Last Updated 03 June 2017, 18:34 IST
The severe repercussions of the notification banning cattle trade are already being felt.

Kondamadugaa, a large weekly cattle market near Hyderabad reported fall in sales from 500 cattle per week to 300, post the notification – Prevention of Cruelty to Animal (Regulation of Livestock Markets) Rules, 2017. Animal markets are crucial nodes in the production cycles of bovines, facilitating the smooth exchange of animals between farmers and traders. Section 22 of the rules, titled “Restrictions on the sale of cattle”, violently invades into this space. A farmer has to submit to the Animal Market Committee (AMC) a written declaration stating the cattle has not been brought to the market for sale for slaughter. The buyer has to undertake that the animal is being bought for agricultural purposes only.

The AMC will monitor the sale to ensure it is not resold within six months of purchase via ID records of the buyer, seller and the animal. The rules define “cattle” as “cow, calf, bull, bullock, buffalo, heifer, steer and camel.” The rules equate “the sale and purchase of animals for slaughter in an animal market” as an act of cruelty, thereby exceeding the purview of the original law.

The central government, by criminalising the trade of animal for slaughter on the grounds of cruelty, within the physical space of animal markets, has evoked a virtual trade blockade on animals for slaughter, disrupting the existing market channels for animals to reach slaughterhouses.

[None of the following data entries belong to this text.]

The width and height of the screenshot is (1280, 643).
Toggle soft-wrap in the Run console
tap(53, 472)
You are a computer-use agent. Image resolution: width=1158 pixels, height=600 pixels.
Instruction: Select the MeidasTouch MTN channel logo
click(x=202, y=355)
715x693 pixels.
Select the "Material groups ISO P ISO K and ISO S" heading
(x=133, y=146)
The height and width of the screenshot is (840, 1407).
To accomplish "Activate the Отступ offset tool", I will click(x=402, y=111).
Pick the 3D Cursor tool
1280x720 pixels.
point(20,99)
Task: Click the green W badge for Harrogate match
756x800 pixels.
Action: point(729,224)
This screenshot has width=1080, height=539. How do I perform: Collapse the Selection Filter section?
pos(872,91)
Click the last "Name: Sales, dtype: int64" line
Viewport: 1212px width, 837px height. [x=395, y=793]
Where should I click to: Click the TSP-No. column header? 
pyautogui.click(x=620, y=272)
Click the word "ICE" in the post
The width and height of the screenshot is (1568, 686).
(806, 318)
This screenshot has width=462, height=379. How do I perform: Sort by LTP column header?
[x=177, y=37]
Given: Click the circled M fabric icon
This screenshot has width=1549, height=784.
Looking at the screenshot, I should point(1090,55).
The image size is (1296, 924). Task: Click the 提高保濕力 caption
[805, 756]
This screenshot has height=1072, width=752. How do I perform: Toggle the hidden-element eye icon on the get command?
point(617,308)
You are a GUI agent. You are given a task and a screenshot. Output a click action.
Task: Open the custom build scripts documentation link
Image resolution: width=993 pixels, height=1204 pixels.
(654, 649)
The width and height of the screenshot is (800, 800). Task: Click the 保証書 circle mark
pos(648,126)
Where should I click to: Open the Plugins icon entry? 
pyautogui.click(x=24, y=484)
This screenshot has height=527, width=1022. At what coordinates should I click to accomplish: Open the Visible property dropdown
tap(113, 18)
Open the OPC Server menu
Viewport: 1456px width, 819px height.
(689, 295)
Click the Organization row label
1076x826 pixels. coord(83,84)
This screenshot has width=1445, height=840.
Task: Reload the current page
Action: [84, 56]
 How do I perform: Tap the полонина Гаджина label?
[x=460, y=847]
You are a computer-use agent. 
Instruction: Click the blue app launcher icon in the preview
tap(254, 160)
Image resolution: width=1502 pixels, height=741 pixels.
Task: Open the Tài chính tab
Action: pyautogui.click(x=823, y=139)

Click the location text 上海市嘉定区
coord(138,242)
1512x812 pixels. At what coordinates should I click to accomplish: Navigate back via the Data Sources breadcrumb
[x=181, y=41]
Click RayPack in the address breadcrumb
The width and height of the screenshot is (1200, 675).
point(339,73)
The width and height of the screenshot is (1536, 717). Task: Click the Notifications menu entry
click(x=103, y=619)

This is a de-facto slaughter ban and consequently a ban on beef consumption, despite statements of denial to this effect by ministers and animal rights activists, who jointly shaped these rules. At stake are the small and marginal farmers’ right to life and livelihoods, whose dairy and bullock-based economies stand to be destroyed. Farmers rear bovines for milk, manure and work. Non-productive animals, those with reduced milk, reproduction or work capacity, are sold.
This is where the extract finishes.